[Activity]: The lines below starting at the line containing "Bild in hoher Auflösung (671, 2388)" and ending at the line containing "Conrad, Ernst (788, 2239)" are to be repeated exactly, with both ends kept and nothing else added.

[Task inputs]:
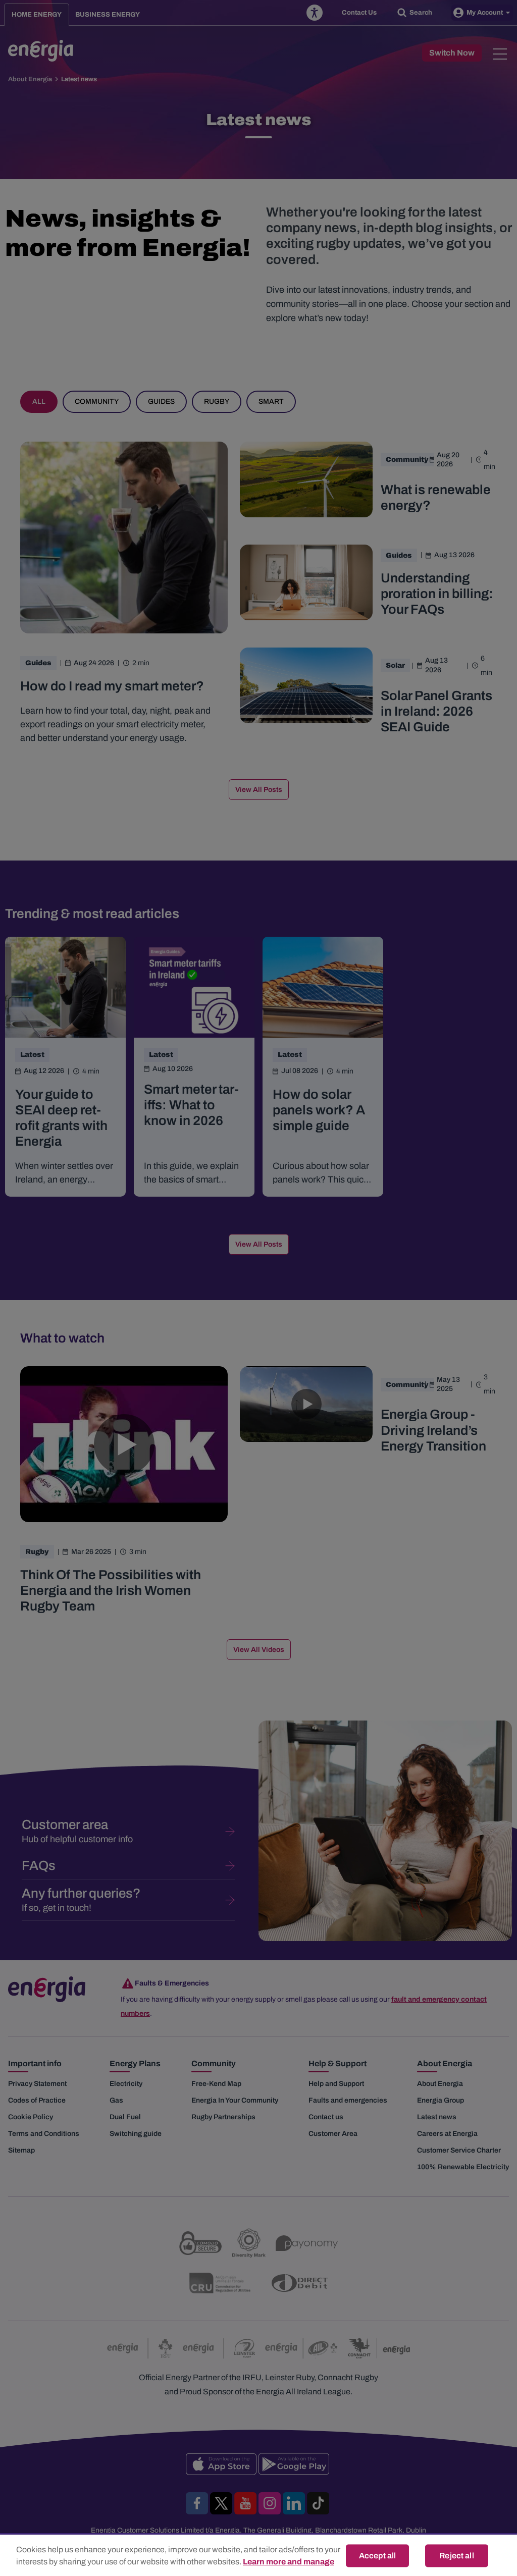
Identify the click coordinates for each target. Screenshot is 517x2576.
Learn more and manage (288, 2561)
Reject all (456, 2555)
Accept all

--

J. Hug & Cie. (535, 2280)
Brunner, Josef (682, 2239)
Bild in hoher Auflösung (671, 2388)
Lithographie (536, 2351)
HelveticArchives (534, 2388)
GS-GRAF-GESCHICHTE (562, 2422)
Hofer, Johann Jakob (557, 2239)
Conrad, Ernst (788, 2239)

[Expected output]:
Bild in hoher Auflösung (671, 2388)
Lithographie (536, 2351)
HelveticArchives (534, 2388)
GS-GRAF-GESCHICHTE (562, 2422)
Hofer, Johann Jakob (557, 2239)
Conrad, Ernst (788, 2239)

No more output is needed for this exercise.